=== Supplied passage ===
Week in Regulation

Cost Savings From Temporary Employment Authorization Measure Dominate Week

This past week was a steadily busy one in the pages of the Federal Register. There were 14 rulemakings with some quantifiable economic impact, including a handful that measured in the hundreds of millions of dollars. The most significant action of the bunch was a Department of Homeland Security (DHS) rule setting a temporary “automatic extension period” for immigrants in the country under an employment authorization that could yield sizable cost savings for certain employers. Across all rulemakings, agencies published $4.9 billion in total cost savings but added 527,194 annual paperwork burden hours.

REGULATORY TOPLINES

  • Proposed Rules: 44
  • Final Rules: 69
  • 2024 Total Pages: 26,063
  • 2024 Final Rule Costs: $51.4 billion
  • 2024 Proposed Rule Costs: $33.9 billion

NOTABLE REGULATORY ACTIONS

The most consequential rulemaking of the week was a “temporary final rule” from DHS establishing a “Temporary Increase of the Automatic Extension Period of Employment Authorization and Documentation for Certain Employment Authorization Document Renewal Applicants.” The rule:

Amends existing Department of Homeland Security (DHS) regulations to provide that the automatic extension period applicable to expiring Employment Authorization Documents (Forms I-766 or EADs) for certain renewal applicants who have filed Form I-765, Application for Employment Authorization (EAD application), will be increased from up to 180 days to up to 540 days from the expiration date stated on their EADs.

=== Provided material ===
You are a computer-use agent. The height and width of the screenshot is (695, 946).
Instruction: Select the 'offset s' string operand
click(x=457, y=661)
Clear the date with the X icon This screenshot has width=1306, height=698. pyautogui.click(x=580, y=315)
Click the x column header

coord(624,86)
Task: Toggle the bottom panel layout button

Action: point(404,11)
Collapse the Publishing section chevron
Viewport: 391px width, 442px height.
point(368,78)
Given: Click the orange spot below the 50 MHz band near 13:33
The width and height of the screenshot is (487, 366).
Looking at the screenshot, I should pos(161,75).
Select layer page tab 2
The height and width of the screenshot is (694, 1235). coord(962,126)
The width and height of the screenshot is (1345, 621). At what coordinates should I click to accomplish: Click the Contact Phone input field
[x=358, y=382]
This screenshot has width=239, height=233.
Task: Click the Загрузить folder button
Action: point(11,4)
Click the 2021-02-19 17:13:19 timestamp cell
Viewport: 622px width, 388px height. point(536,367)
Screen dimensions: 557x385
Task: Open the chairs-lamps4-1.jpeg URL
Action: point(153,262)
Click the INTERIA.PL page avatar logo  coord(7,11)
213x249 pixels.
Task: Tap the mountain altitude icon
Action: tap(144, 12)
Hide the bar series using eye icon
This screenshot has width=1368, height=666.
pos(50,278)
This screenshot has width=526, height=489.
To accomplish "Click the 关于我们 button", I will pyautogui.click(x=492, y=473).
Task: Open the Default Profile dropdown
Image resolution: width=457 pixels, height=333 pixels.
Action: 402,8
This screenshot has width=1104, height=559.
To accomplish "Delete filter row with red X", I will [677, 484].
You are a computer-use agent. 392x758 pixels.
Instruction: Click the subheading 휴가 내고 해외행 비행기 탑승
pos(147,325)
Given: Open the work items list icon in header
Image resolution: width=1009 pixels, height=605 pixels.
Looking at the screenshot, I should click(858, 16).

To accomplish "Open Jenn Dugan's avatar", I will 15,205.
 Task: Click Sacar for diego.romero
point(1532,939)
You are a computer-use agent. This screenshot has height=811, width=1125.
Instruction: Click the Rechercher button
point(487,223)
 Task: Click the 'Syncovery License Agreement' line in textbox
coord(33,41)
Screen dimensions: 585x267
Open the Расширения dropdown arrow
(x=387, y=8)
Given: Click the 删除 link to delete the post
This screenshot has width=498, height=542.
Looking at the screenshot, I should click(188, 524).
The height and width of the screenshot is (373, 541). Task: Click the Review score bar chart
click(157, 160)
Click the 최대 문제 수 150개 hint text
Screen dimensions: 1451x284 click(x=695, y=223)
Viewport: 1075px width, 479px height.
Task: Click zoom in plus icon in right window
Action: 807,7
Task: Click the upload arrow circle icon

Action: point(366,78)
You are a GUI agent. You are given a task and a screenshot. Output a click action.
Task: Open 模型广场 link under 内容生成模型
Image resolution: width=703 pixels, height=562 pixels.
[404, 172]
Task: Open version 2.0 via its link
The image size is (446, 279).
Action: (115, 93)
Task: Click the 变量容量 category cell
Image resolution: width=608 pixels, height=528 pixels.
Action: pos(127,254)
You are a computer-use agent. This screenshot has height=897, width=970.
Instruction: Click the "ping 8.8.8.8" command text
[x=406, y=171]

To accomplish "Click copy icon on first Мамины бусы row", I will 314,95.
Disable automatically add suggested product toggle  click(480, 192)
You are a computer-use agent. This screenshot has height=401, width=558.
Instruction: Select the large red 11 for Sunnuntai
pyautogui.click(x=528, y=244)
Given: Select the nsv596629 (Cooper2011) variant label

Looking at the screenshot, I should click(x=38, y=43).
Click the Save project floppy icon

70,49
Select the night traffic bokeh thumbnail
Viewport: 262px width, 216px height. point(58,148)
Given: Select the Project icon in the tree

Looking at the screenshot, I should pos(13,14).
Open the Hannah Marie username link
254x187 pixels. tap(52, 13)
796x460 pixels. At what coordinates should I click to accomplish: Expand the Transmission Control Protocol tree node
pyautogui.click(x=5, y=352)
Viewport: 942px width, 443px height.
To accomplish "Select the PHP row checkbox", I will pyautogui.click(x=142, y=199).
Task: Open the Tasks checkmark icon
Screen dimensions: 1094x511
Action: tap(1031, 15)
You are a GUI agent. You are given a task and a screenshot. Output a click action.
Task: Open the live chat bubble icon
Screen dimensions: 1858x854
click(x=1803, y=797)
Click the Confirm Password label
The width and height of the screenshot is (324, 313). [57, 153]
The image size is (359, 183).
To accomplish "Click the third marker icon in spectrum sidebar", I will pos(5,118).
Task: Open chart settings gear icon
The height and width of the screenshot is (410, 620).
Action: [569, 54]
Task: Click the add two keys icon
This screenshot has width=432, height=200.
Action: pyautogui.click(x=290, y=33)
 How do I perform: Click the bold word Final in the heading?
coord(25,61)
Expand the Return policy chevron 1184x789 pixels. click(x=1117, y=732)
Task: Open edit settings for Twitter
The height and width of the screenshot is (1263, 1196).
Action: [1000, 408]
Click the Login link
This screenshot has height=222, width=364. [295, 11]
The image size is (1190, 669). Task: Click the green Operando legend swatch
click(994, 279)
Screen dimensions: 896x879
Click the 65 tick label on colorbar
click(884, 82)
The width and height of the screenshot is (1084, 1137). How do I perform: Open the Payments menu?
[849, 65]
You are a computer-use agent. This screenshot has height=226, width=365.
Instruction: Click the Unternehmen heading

=== Work item A ===
According to the regulation summary, how many annual paperwork burden hours did agencies add across all rulemakings?
=== Work item B ===
Please transcribe the regulation summary word for word, beginning at the words "REGULATORY TOPLINES" and stopping after "on their EADs.".
The listing comes from a separate source.

=== Exercise answer A ===
527,194

=== Exercise answer B ===
REGULATORY TOPLINES

  • Proposed Rules: 44
  • Final Rules: 69
  • 2024 Total Pages: 26,063
  • 2024 Final Rule Costs: $51.4 billion
  • 2024 Proposed Rule Costs: $33.9 billion

NOTABLE REGULATORY ACTIONS

The most consequential rulemaking of the week was a “temporary final rule” from DHS establishing a “Temporary Increase of the Automatic Extension Period of Employment Authorization and Documentation for Certain Employment Authorization Document Renewal Applicants.” The rule:

Amends existing Department of Homeland Security (DHS) regulations to provide that the automatic extension period applicable to expiring Employment Authorization Documents (Forms I-766 or EADs) for certain renewal applicants who have filed Form I-765, Application for Employment Authorization (EAD application), will be increased from up to 180 days to up to 540 days from the expiration date stated on their EADs.